Across the Bosphorus, Üsküdar municipality is running parallel sessions at Validebağ Korusu, a wooded recreational area in Altunizade that stretches across roughly 45 hectares and offers shaded paths well-suited to summer exercise. Those classes run Monday, Wednesday, and Friday, also at 8:00 a.m., and include a dedicated tai chi-style balance training segment developed in consultation with physiotherapists from the Üsküdar Public Health Directorate. A third location, the waterfront promenade at Salacak on the Asian side, hosts informal walking groups under the same program umbrella every Saturday morning.
For residents on the European side who prefer a softer start, Beşiktaş municipality has integrated short gentle yoga blocks into its existing Boğaz Koşu Yolu (Bosphorus Running Path) events, held at the Çırağan Palace waterfront section near Ortaköy. These run on Sunday mornings and are open to seniors without pre-registration.
The evidence for group-based physical activity among older adults is well established. A 2023 review published in the British Journal of Sports Medicine found that structured group exercise reduced all-cause mortality risk in adults over 65 by up to 22 percent compared to solo exercise, with social accountability identified as a key driver. Istanbul's programs lean into that finding by pairing exercise with what amounts to organised social time — something Turkish tea culture makes instinctive. Several venues reportedly offer çay at a nearby kiosk after each session, keeping participants socialising for another half hour.
The gap, however, is in outreach. Current enrolment skews toward residents in relatively affluent central districts. Bağcılar, Esenler, and other higher-density western districts have far fewer active outdoor venues under the Aktif Yaşam umbrella, and municipal officials have acknowledged that transport access remains a barrier. The IMM has budgeted 12 million Turkish lira for program expansion in the second half of 2026, with Bağcılar set to receive its first dedicated senior fitness space — near the Bağcılar Meydan metro station — by September.
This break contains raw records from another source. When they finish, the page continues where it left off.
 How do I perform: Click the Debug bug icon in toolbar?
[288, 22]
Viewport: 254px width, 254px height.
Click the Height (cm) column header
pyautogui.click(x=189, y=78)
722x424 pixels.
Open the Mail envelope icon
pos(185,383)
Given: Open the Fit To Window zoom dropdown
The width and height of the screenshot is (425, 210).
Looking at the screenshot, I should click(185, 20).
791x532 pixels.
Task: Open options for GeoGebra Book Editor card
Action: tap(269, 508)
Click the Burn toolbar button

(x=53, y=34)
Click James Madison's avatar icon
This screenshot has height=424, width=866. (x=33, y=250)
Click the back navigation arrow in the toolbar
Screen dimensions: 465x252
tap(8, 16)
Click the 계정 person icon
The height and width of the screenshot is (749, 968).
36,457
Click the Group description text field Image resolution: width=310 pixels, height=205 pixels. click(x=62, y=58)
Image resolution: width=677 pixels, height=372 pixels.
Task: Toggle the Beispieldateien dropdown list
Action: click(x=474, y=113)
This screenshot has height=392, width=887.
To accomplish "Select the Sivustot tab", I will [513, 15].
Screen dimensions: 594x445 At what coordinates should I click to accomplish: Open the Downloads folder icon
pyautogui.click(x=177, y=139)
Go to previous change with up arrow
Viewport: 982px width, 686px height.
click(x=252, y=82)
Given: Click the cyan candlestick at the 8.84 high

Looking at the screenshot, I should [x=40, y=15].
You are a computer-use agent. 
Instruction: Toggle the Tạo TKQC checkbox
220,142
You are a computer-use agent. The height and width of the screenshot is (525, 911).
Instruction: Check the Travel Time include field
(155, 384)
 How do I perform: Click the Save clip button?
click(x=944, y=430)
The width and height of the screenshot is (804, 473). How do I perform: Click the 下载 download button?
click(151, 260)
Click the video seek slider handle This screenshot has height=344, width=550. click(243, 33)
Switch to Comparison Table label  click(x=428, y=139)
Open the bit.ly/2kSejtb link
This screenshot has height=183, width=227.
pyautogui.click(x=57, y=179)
For any Istanbul resident over 60 looking to join an existing session now, the most direct route is the IMM's İstanbul'da Yaşlıya Saygı phone line at 153, which can confirm local session times and locations. Anyone with a chronic condition — particularly heart disease, diabetes, or joint problems — should speak with a doctor before starting, ideally through a neighbourhood family health centre (aile sağlığı merkezi), where the initial consultation is free under the national health system. The sessions themselves ask nothing more than a pair of comfortable shoes and the willingness to show up.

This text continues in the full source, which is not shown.